А его письма? Когда я их читаю, от меня, конечно, не ускользает общее настроение грусти. Но на ее фоне блестят, точно весело мигающие звезды на ночном горизонте, остроумные словечки, смешные сравнения, уморительные характеристики.
Нередко дело доходит до дурачества, до анекдота и шуток прирожденного, не унывающего весельчака и юмориста, который жил в душе Антоши Чехонте, а впоследствии – и в душе больного, истомленного Чехова.
Когда здоровый человек чувствует себя бодро и весело, это – естественно, нормально. Но когда больной, приговоренный самим собою к смерти (ведь Чехов – доктор), прикованный, как узник, к ненавистному ему месту, вдали от близких я друзей, не видя для себя просвета впереди, тем не менее умеет и смеяться, и жить светлыми мечтами, верой в будущее, заботливо накапливая культурные богатства для грядущих поколений, то такую жизнерадостность и жизнеспособность следует признать чрезвычайной, исключительной, гораздо выше нормы. Все пьесы Чехова пропитаны этим стремлением к лучшей жизни и кончаются искренней верой в грядущее будущее. Удивляешься тому, что такая вера живет в душе смертельно больного, прожившего тяжелую жизнь гениального поэта.
Почему же брюнеты-пессимисты устремляют свое внимание только на мрачные стороны его души и творчества и так слабо отмечают светлые? Или они смешивают самого драматурга с ролями, им создаваемыми? Но для того, чтобы написать Иванова, не надо самому быть им. Точно так же, как для того, чтобы создать Городничего, Судью, Землянику в «Ревизоре», нет необходимости, чтобы Гоголь стал взяточником.
Я думаю, совершенно наоборот: Чехов и Гоголь потому так ярко написали Иванова, Городничего и других, что они сами не были такими.

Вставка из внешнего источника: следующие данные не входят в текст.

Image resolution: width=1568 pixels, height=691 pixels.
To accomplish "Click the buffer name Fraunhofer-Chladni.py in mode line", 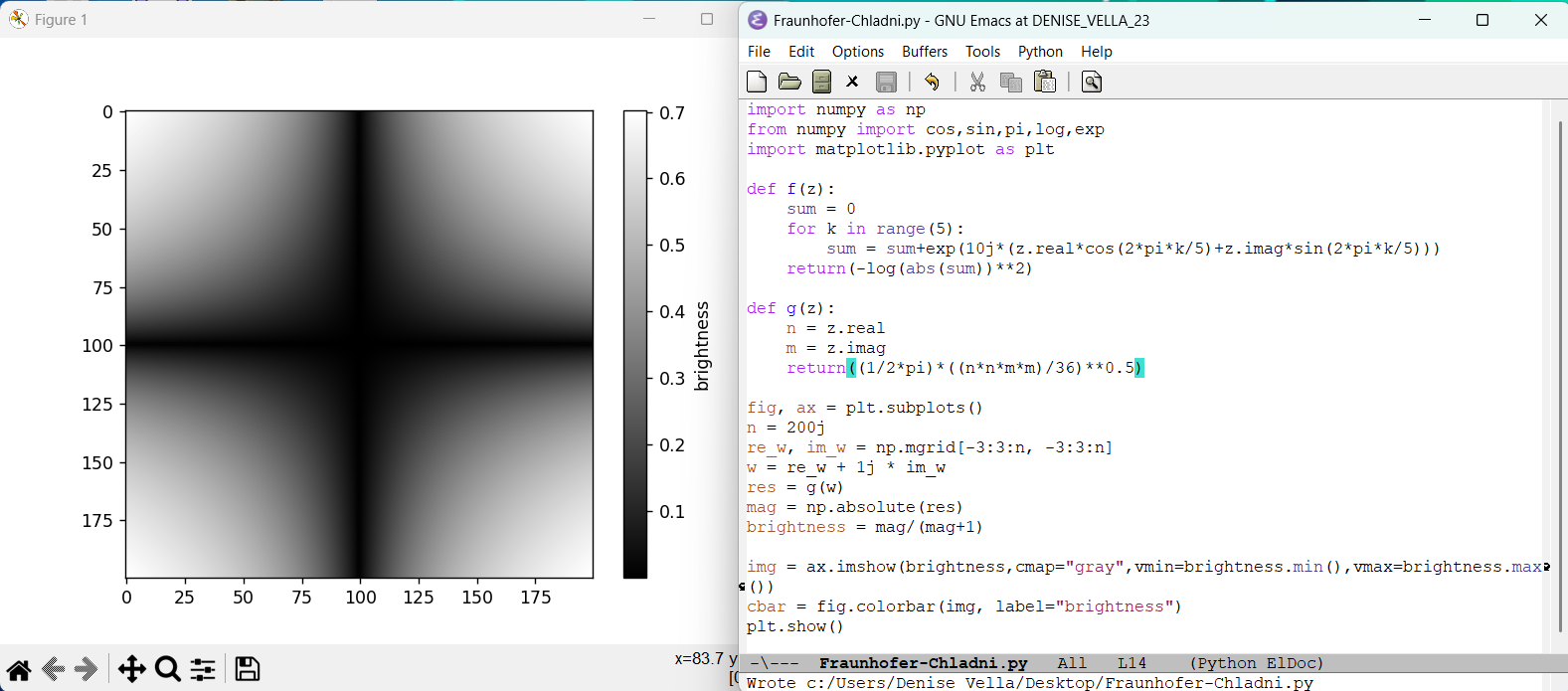I will pyautogui.click(x=923, y=663).
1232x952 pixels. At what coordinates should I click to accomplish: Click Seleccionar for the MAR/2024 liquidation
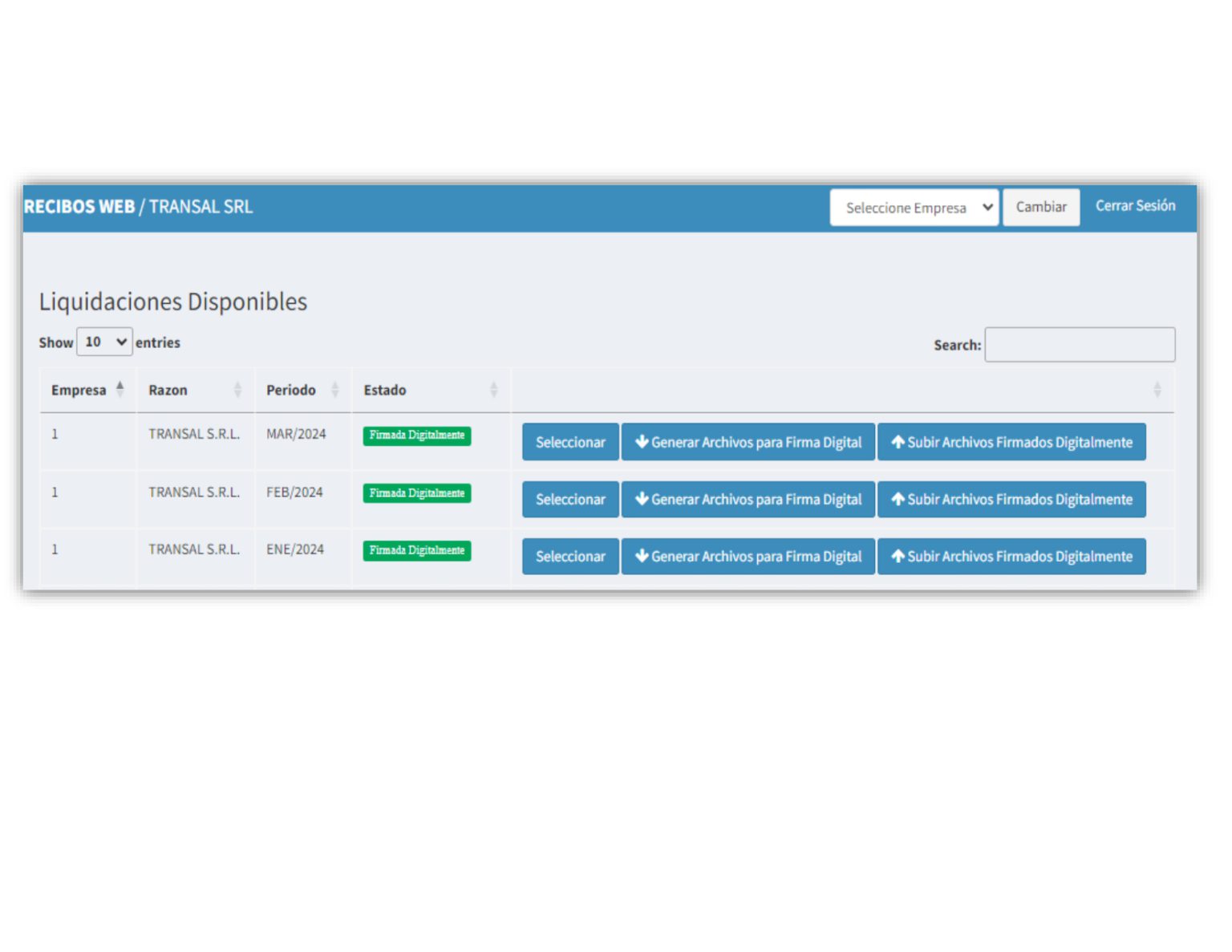click(x=569, y=442)
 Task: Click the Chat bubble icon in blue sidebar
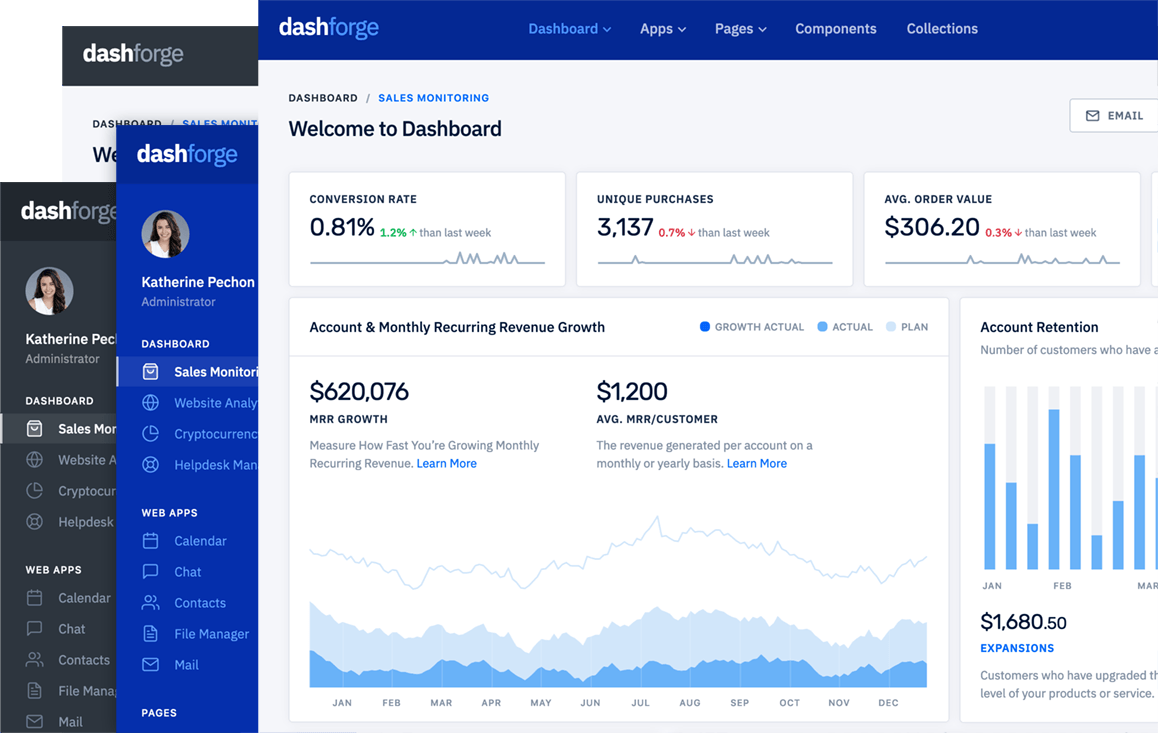151,572
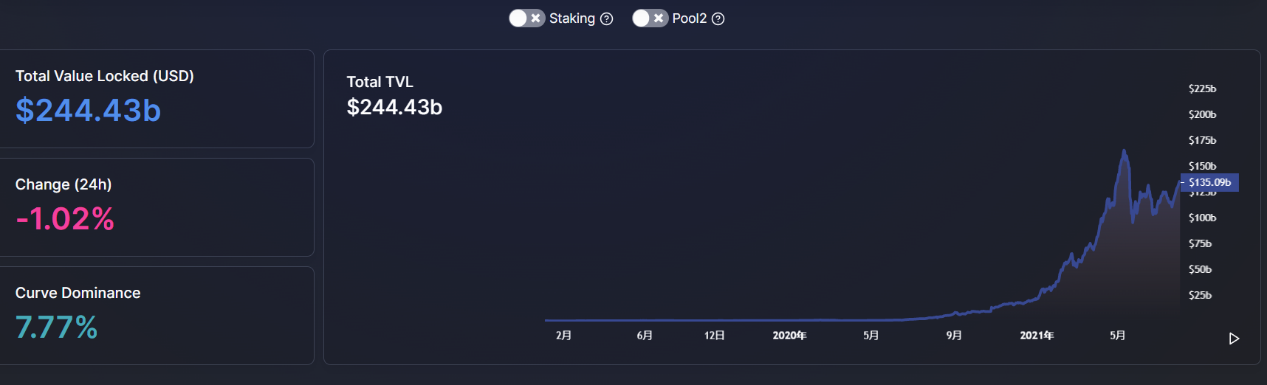Screen dimensions: 1267x385
Task: Click the play icon below the chart
Action: click(1234, 339)
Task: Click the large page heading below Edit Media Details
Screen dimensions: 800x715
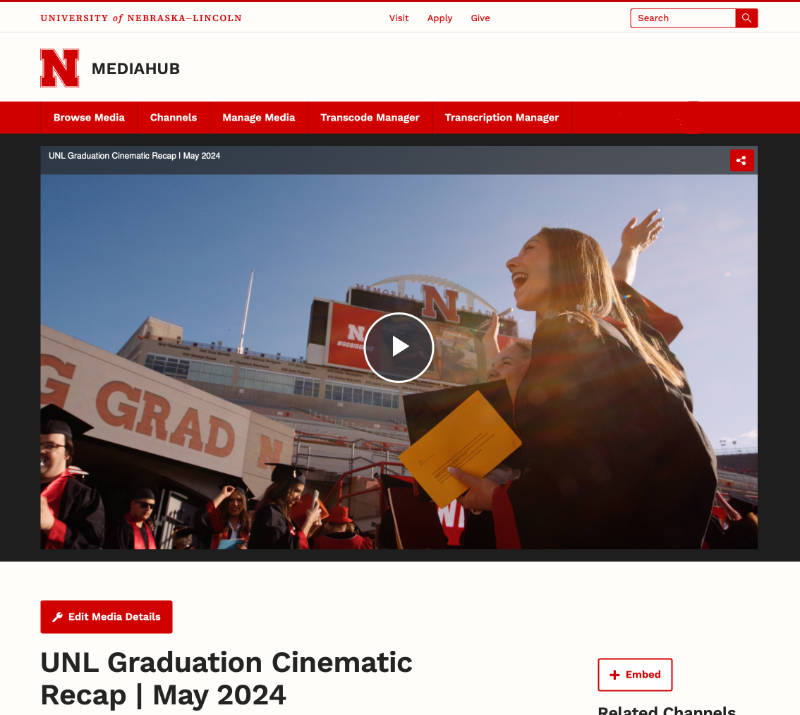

Или, может быть, Чехову следовало бы приклеить веселенькие концы к своим пьесам в духе тех, к которым приучил нас кинематограф: неожиданную или давно ожидаемую свадьбу, или общее примирение, или полное семейное благополучие, или другое бодрое окончание, рассчитанное на бесконечные вызовы? Тогда, может быть, он избежал бы созданной ему брюнетами-пессимистами репутации.
Достойно удивления, что в наше время живет еще прозаическое, упрощенное и прямолинейное отношение и подход к искусству, синтезирующему сложнейшую жизнь духа современных людей.